When it comes to the corrosive influence of money in politics, the 2012 campaign has presented a trifecta of troubling developments. They are, in ascending order of worry: the complete collapse of the presidential public financing system set up in the wake of Watergate; the explosion of the super PAC political committees, which are allowed to take unlimited checks to finance independent expenditures for or against particular candidates, and the proliferation of "dark money," or spending by nonprofit organizations and trade groups that, unlike super PACs, are excused from having to reveal their donors. The result is a system awash in cash and dangerously ripe for corruption.

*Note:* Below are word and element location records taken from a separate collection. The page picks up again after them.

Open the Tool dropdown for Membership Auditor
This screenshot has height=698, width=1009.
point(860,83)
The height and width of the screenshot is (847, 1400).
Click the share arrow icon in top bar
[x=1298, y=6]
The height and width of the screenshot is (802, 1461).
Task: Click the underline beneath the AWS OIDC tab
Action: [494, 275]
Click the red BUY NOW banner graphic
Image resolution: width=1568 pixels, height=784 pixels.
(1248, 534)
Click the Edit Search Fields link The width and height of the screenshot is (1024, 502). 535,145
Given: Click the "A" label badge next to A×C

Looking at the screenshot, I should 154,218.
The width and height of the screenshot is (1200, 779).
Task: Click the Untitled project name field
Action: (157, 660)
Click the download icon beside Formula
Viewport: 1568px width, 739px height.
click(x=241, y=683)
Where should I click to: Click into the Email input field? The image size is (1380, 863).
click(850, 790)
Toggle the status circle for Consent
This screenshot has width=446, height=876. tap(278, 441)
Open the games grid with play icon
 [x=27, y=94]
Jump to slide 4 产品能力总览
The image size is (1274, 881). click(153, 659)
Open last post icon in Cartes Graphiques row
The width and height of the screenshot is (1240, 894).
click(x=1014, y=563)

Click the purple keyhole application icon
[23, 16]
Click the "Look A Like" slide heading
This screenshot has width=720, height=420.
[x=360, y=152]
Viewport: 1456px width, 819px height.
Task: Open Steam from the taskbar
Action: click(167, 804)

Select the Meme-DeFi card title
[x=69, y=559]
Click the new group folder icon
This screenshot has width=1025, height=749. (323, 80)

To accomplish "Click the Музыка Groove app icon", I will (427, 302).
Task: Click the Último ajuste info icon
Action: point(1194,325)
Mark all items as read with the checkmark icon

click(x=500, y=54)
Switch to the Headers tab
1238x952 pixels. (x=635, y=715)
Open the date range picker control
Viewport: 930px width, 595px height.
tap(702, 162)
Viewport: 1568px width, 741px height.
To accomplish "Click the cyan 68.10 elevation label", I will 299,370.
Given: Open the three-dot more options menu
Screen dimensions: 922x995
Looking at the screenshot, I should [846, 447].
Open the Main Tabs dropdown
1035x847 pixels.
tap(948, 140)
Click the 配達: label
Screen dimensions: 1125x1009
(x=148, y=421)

Every presidential cycle ends up costing more than the last, but 2012 marked the first presidential election since Watergate to be underwritten entirely by private money. This development left the candidates spending even more time than usual scrambling for dollars and beholden to the bundlers who rake in hundreds of thousands, if not millions, in donations. Along with their allied parties, each candidate raised more than $1 billion. President Obama, who helped break the system and then ignored his pledge to try to fix it, at least discloses the identity of his bundlers. Mitt Romney, unlike his two Republican predecessors, has refused even that minimal transparency.
The most dramatic development of the 2012 campaign has been the explosion of super PACs and the emergence of candidate-specific super PACs as a major force in the presidential campaign and, in some cases, congressional races.
According to the Center for Responsive Politics, super PACs have spent more than $600 million this election, mostly underwritten by huge checks from wealthy donors. For perspective, John McCain received $84 million in federal funding for his entire general election campaign. None of this is healthy. Outsized contributions by a wealthy few threaten to distort the political system. Secret contributions threaten to corrupt it. In light of wrongheaded rulings by the Supreme Court, these problems will be difficult to fix. But at the least, ramped-up disclosure rules and limits on super PACs would improve a system in critical condition.